Fatal Exit

Chapter 9 - Speed Bumps: March to November 2003

Chapter_9-1.jpg

No more important challenge exists than finding ways to improve the safety of everyone while riding in motor vehicles. This occupant suffered permanent brain damage.

There are human tragedies behind road crash statistics. Here is an example.

It has been almost a year now since my life was turned upside down, literally and figuratively. And it will be a long time until I forget my boyfriend and the two good friends who were in the car with me that cold December night. We were returning from a night of partying. My boy friend Matt was driving and with him up front was my friend Kyle. I was in the back seat with my other friend Jeremy. Yes, we were speeding and drinking - a lot of things we shouldn't have been doing that night. The most important thing we didn't do though was buckle up.

As we came over a hill going extremely fast, I knew this was going to be it. Jeremy and I were holding hands and he said to me, "I love you, you're my sweetheart." And, in that instant, I made a decision that saved my life - / buckled my safety belt. I don't know exactly what made me do it, but I was the only one of us who did.

Matt lost control of the car and we started rolling, over and over again. When the car finally came to a stop I unbuckled myself. I was alone in the car and the engine was still running. I reached up and turned the car off and discovered we had plowed into a ditch in a frozen field on the side of the road. Out in the field I saw my boyfriend Matt. He was lying there like he was sleeping, but he wasn't. I called to him, but he didn't answer. I walked over and knelt beside his head and lifted it up into my hands - / could feel Matt's life pouring away. His blood and brains collected in a pool in my palms. He was gone.

My friend Jeremy was nearby - his neck was broken. It was broken so badly it was tucked underneath his body. And finally there was Kyle, laying there covered in his own blood - gurgling in it. His eyes opened and he was staring straight at me. I put my coat over him and told him to hang on while I got help. But he wouldn't make it either. Strangely, in the midst of this horrific scene, I noticed that Kyle's shoes were no longer on. They had been literally ripped off his feet by the violence of the crash. That was something that really bothered me - one of those flashbulb images you never forget. I ran to a nearby farmhouse covered in my friends' blood and called 911. But there was nothing they could do. Matt and Jeremy both died instantly - Kyle passed away soon after that at the hospital. There were three funerals that week, one after the other. A 17 year-old kid shouldn't have to be planning her boyfriend's funeral - but I did. We were together for five years. The sound of that crash will be with me a lot longer though.

When I tell this story to kids my age, I wish they could get inside my head for just one moment - just one sleepless night when the nightmares come, the nightmare that was the last time I saw my friends alive.
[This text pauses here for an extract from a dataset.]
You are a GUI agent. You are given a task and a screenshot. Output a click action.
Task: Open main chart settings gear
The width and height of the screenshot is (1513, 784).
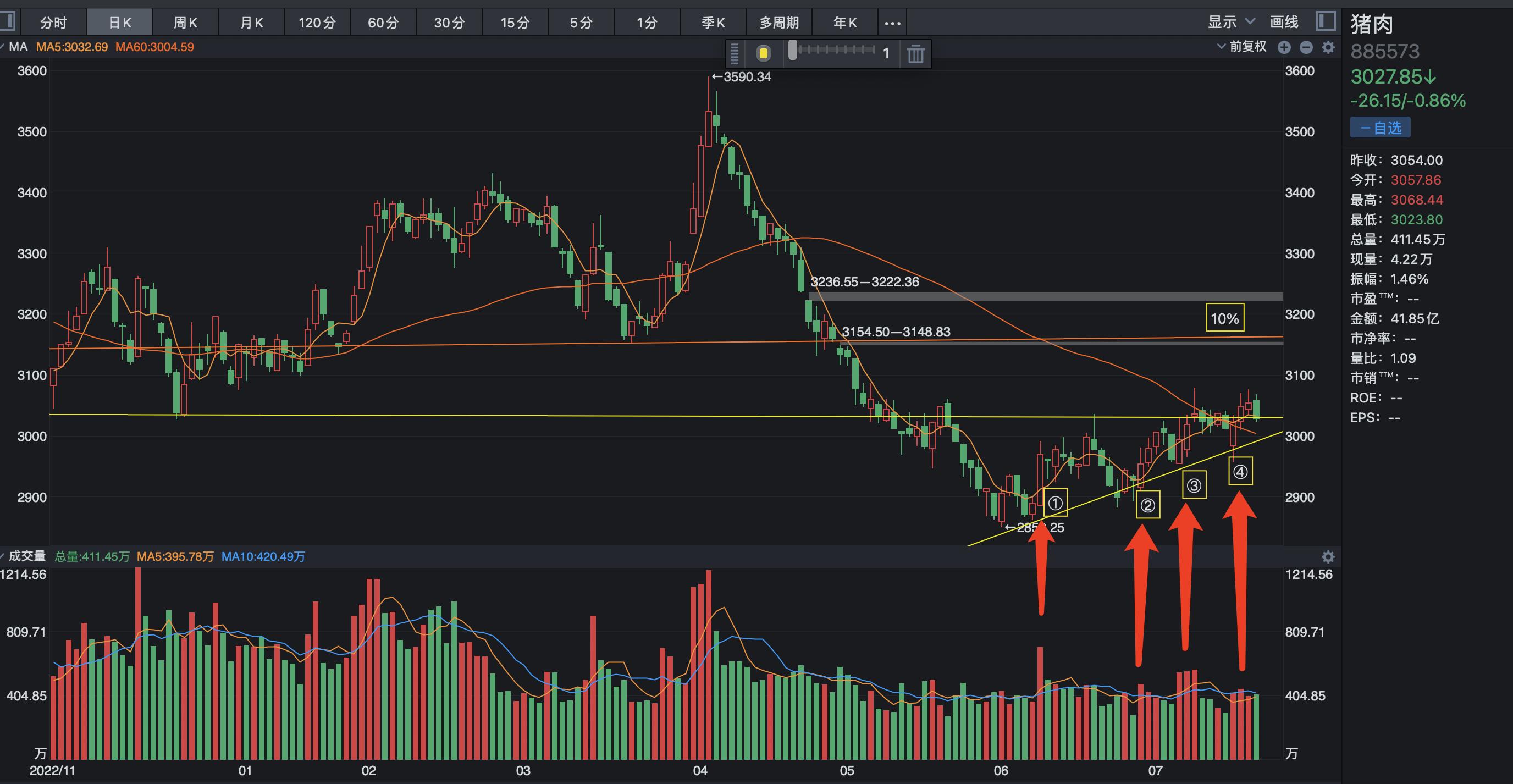coord(1328,48)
If they could get inside my head they'd understand how terribly much I just want to go back and live that night again and make them buckle in those last moments - before the car rolled and everything went black. But I can't go back.

But there are hundreds of people out there - a lot of them just kids that still have a chance to change their fate. They don't have to end up in a ditch bleeding and gasping for their last breaths. I have to live with the memory of seeing my friends like that for the rest of my life. There's not a day that there are still a lot of questions I need to answer for myself but I come to the realization that the best I can do is live as an example for other kids like me. Kids my age don't like to hear what's good for them, but I'm trying. I'm thinking that maybe if they see me and hear me out that they'll think twice before going for a drive without putting their safety belt on.

Taken from Mary Reinhart's speech before the Wisconsin Department of Health and Family Services - Statewide Trauma Care System Forum, September 2003.